The MCPS boundary analysis aims to examine all school boundaries throughout the county.
The goal, school board members say, is to evaluate how current boundaries “support or impede” students’ access to diverse schools, schools that aren’t crowded and schools within walking distance of their homes.
The mid-review report surfaced around 10:30 p.m. Wednesday on the Facebook page Montgomery County MD Neighbors for Local Schools, in a post from its founder, Stephen Austin.
In an interview Thursday night, Austin, who is running for a seat on the school board, said someone sent him the link on Tuesday, and he was waiting for MCPS to make an announcement before posting the link to the report. When an announcement wasn’t made, Austin posted the link so people were aware it was available.
“I don’t know if I was concerned, but I was confused,” Austin said. “I thought maybe they were just staging, but it’s kind of crazy they would stage something on a live website.”
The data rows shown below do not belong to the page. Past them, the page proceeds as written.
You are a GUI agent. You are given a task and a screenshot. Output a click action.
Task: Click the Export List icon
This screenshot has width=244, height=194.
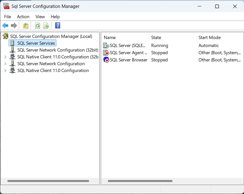(46, 25)
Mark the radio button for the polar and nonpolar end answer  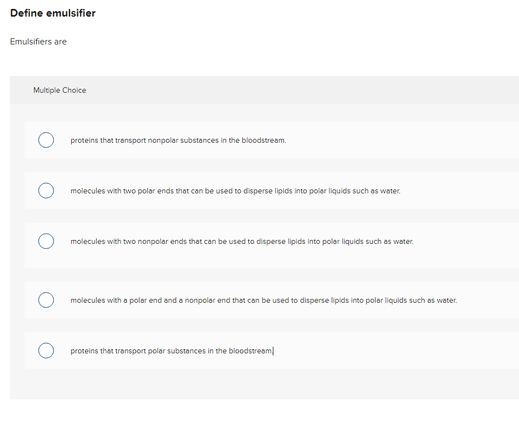(46, 300)
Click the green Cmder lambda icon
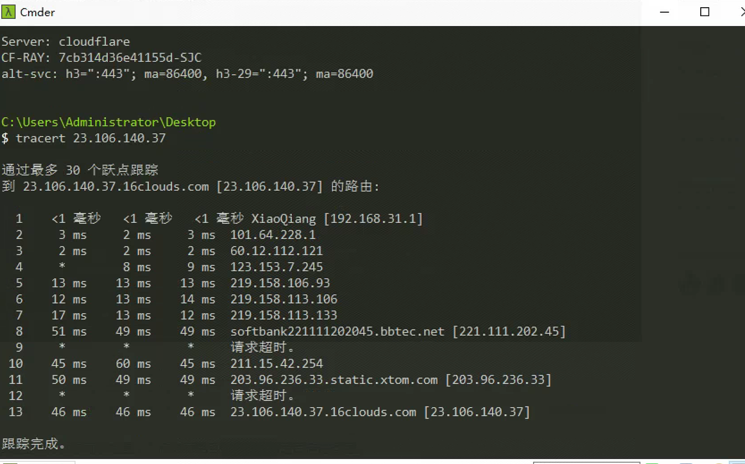This screenshot has height=464, width=745. [x=8, y=12]
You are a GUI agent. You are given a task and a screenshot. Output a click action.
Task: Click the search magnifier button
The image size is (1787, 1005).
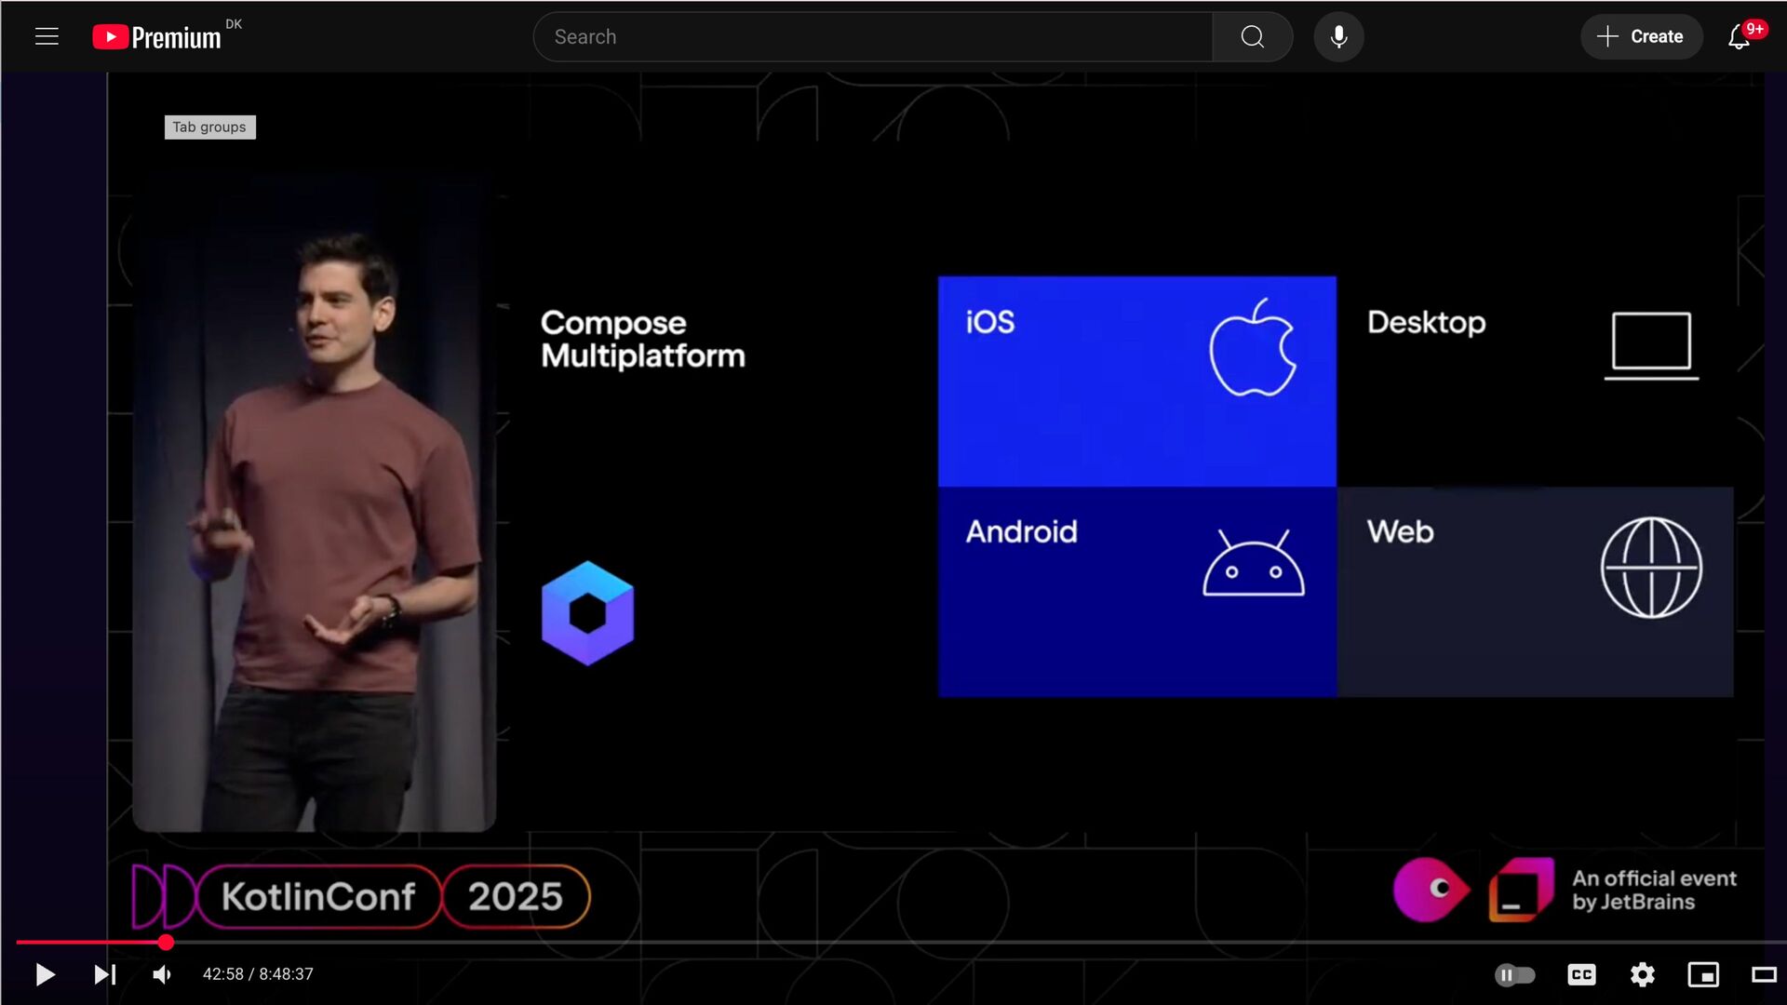click(x=1252, y=36)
Jill Ortman-Fouse, a former school board member who is affiliated with the group One Montgomery, whose members support diversity being a focus of the boundary analysis, said she sympathizes with MCPS.
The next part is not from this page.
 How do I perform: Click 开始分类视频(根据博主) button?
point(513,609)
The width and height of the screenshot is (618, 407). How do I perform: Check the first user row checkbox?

The school district is in an unprecedented time trying to prepare for potential long-term teaching plans for students should schools remain closed for more than two weeks due to the coronavirus, she said.
Public schools throughout the state are closed until at least March 27 as cases of the coronavirus pile up. State officials have indicated the closures could last longer.
“Normally, I’d be really [upset about how the report’s release was handled], but they’re under such a crush with the logistics right now,” Ortman-Fouse said.
MCPS’ statement said the school district will “share additional information about next steps in the districtwide analysis process at a later date.”